The Belvedere Torso is a 1.59 m fragmentary marble statue of a male nude, known to be in Rome from the 1430s, and signed prominently on the front of the base by "Apollonios, son of Nestor, Athenian", who is unmentioned in ancient literature. It is now in the Museo Pio-Clementino (Inv. 1192) of the Vatican Museums.

Once believed to be a 1st-century BC original, the statue is now thought to be a copy from the 1st century BC or AD of an older statue, probably to be dated to the early 2nd century BC.

==Description==
The muscular male figure is portrayed seated on an animal hide, and its precise identification remains open to debate.

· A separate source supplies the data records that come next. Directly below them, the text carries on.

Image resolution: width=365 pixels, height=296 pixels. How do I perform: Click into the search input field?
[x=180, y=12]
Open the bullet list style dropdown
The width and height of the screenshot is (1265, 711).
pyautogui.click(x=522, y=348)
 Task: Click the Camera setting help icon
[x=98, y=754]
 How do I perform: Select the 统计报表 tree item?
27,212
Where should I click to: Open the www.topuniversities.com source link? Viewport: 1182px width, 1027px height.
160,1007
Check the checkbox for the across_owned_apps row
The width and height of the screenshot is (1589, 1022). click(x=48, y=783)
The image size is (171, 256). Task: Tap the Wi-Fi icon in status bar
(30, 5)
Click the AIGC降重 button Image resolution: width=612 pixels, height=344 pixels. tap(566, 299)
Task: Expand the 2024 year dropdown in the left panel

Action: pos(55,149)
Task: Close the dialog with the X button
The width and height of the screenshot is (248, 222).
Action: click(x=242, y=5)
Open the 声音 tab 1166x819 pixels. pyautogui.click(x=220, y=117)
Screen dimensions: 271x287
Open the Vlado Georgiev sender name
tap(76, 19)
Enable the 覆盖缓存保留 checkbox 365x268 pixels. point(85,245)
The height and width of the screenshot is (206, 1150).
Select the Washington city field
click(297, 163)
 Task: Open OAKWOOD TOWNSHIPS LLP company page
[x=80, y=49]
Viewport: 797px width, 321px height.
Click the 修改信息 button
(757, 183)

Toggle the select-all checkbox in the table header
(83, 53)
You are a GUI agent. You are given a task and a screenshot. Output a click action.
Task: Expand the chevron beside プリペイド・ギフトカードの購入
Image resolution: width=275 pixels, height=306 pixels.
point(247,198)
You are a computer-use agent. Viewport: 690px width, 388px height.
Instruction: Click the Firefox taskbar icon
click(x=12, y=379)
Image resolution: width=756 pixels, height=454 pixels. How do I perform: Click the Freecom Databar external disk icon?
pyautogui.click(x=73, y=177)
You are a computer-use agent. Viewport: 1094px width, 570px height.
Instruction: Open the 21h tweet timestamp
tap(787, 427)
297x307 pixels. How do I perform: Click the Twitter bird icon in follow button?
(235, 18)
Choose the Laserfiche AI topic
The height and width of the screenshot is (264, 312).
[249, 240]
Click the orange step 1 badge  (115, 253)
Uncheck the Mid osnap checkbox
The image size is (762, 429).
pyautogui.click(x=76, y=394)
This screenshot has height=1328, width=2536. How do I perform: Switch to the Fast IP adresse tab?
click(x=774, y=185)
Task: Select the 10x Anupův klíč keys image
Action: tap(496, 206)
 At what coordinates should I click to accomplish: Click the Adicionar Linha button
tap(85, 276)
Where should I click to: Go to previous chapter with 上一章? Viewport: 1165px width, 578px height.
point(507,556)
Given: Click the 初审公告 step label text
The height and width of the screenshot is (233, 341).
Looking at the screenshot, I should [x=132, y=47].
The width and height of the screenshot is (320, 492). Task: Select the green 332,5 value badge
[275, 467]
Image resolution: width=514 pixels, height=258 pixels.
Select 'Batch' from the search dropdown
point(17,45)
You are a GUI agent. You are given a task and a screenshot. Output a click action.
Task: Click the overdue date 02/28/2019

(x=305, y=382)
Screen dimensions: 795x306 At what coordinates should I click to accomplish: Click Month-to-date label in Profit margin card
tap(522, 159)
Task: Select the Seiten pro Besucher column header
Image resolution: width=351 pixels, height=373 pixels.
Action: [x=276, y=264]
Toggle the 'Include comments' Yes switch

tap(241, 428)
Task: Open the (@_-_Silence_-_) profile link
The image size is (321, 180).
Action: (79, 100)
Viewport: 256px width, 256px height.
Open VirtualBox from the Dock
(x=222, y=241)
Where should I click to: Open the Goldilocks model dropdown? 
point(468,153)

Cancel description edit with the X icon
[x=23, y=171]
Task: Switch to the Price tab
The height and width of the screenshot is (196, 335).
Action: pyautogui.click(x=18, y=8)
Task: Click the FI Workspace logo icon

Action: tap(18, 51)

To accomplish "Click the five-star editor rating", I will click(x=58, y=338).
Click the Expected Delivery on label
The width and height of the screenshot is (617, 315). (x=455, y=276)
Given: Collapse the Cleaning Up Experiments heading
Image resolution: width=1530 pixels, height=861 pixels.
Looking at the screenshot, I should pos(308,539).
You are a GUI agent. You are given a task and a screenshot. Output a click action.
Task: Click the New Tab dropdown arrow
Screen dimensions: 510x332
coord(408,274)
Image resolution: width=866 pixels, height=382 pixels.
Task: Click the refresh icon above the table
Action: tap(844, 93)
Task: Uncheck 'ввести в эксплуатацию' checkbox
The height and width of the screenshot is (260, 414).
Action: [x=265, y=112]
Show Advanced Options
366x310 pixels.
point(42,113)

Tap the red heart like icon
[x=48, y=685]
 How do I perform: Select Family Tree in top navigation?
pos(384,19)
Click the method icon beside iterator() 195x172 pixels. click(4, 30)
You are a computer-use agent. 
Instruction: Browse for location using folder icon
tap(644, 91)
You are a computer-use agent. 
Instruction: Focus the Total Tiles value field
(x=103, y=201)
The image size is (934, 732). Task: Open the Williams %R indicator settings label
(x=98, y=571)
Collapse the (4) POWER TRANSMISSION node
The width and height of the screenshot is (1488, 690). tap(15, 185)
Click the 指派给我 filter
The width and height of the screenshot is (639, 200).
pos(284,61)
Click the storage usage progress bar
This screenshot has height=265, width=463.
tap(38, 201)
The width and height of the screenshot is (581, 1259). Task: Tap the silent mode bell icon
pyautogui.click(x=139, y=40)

Though traditionally identified as a Heracles seated on the skin of the Nemean lion, recent studies have identified the skin as that of a panther, occasioning other identifications (with possibilities including Polyphemus and Marsyas). According to the Vatican Museum website, "the most favoured hypothesis identifies it with Ajax, the son of Telamon, in the act of contemplating his suicide".

==History after rediscovery==
The statue is documented in the collection of Cardinal Prospero Colonna at his family's palazzo in Monte Cavallo, Rome from 1433, not because it elicited admiration, but because the antiquarian epigrapher Ciriaco d'Ancona (or someone in his immediate circle) made note of its inscription. Around 1500 it was in the possession of the sculptor Andrea Bregno. It was still in the Palazzo Colonna during the sack of Rome in 1527, when it suffered some mutilation. Between 1530 and 1536, the sculpture was acquired by the pope. How it entered the Vatican collections is uncertain, but by the mid-16th century it was installed in the Cortile del Belvedere, where it joined the Apollo Belvedere and other famous Roman sculptures. "The Laocoön took two months from unearthing to Belvedere canonization," Leonard Barkan observed, "the Torso took a hundred years."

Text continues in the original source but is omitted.